Job Openings in Nursing

Between the well-established nursing shortage and the demands of the ongoing COVID-19 pandemic, healthcare institutions across the country are searching to fill positions in order to optimize patient care.

As a result, there is always a need for more training and education for nurses to move up the ladder, gain more responsibilities, have a more significant impact and ultimately earn more.

According to the U.S. Bureau of Labor Statistics (BLS), employment of registered nurses (RN) is projected to grow 9% from 2020 to 2030, about as fast as the average for all occupations. Approximately 194,500 openings for nurses are projected each year, on average, over the decade. Many of those openings will result from the need to replace workers who transfer to different occupations or exit the labor force (or retire).

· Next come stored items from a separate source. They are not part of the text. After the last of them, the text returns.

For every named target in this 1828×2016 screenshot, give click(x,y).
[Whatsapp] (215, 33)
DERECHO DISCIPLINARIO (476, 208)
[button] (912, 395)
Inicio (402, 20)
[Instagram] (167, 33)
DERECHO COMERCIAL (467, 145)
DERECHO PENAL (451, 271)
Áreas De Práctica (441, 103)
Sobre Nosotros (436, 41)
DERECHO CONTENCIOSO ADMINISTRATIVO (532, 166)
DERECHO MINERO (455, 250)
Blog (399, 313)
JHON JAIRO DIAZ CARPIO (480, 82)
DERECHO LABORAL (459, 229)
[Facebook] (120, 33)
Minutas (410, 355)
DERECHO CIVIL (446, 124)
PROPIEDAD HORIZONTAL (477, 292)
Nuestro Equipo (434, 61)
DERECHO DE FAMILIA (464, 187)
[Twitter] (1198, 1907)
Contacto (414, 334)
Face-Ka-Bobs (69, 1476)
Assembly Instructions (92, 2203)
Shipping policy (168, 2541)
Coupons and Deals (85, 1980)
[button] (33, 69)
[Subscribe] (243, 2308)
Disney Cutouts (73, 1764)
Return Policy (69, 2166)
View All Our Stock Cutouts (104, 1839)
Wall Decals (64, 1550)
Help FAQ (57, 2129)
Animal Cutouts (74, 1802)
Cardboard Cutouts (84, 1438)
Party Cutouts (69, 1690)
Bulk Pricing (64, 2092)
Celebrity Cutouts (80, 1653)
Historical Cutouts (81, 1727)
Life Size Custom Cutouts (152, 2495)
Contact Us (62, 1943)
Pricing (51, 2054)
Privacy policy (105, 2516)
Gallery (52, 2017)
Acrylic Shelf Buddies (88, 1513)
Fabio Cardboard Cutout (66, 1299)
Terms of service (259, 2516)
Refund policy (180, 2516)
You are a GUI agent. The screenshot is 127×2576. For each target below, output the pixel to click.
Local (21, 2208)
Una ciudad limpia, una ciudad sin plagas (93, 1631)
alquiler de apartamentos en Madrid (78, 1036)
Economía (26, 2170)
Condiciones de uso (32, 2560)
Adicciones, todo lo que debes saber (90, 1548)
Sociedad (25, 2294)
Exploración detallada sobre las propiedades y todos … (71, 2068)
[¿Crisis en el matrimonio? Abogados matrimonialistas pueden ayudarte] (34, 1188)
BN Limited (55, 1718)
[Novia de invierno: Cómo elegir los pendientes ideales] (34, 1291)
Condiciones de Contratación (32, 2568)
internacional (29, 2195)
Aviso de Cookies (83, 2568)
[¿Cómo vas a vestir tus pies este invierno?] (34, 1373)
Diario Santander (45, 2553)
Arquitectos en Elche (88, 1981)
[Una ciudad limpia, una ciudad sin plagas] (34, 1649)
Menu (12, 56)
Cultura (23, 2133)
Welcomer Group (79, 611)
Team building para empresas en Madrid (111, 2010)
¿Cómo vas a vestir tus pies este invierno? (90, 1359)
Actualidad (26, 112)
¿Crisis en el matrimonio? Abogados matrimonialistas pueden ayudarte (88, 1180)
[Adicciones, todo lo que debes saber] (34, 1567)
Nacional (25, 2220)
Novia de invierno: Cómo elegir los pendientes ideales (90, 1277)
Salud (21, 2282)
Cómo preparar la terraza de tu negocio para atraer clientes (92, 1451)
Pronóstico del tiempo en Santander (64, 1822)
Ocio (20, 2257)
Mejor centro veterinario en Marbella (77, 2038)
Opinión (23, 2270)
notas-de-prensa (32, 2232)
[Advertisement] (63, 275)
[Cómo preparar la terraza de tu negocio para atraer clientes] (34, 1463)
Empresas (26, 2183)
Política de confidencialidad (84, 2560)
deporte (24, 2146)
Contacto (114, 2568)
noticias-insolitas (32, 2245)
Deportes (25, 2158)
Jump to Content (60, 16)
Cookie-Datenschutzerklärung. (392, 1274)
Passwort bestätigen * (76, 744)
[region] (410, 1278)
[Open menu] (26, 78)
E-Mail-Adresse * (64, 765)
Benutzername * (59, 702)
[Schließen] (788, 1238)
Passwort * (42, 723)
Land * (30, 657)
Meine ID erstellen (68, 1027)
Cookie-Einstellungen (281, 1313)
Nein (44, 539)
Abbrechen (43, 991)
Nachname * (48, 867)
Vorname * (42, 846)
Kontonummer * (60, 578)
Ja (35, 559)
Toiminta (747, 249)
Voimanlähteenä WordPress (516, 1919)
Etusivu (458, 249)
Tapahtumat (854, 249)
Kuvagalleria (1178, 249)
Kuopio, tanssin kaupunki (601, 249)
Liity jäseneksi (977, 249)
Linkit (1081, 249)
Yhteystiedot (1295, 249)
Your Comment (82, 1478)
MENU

As healthcare professionals invent new and better ways to treat illness, patients will need more treatments, meaning the industry will need more people to help supervise them.

Critical Areas for Nurses

Many possibilities exist for working with specific patient groups. The following list includes some examples of high-demand nursing roles for nurses with a Registered Nurse to Bachelor of Science in Nursing (BSN) degree:

  • Addiction Nurses care for patients who need help to overcome addictions to alcohol, drugs and other substances.
  • Cardiovascular Nurses care for patients who have heart disease or heart conditions and people who have had heart surgery.
  • Critical Care Nurses work in intensive care units in hospitals, providing care to patients with serious, complex and acute illnesses and injuries that need close monitoring and treatment.
  • Genetics Nurses provide screening, counseling and treatment for patients with genetic disorders, such as cystic fibrosis.
  • Neonatal Nurses take care of newborn babies who encounter health issues.
  • Nephrology Nurses care for patients with kidney-related health issues stemming from diabetes, high blood pressure, substance abuse or other causes.
  • Public Health Nurses promote public health by educating people on warning signs and symptoms of disease or managing chronic health conditions. They may also run health screenings, immunization clinics, blood drives or other community outreach programs.
  • Rehabilitation Nurses care for patients who have disabilities or chronic illnesses.
  • Clinical Nurse Specialists (CNSs) are a type of advanced practice registered nurse (APRN). They provide direct patient care in one of many nursing specialties, such as psychiatric-mental health or pediatrics. CNSs also provide indirect care by working with other nurses and medical staff to improve the patients’ quality of care. They often serve in leadership roles and may educate and advise other nursing staff. CNSs also may conduct research and may advocate for certain policies.
  • Oncology Nurses provide emotional support while administering chemotherapy and radiation.
  • Hospice/Palliative Care Nurses care for terminally ill patients to ensure that death is dignified and comfortable. The goal of hospice is not to cure but to support with proper pain management and supplemental care from the healthcare team, clerics and others that are important to the patient.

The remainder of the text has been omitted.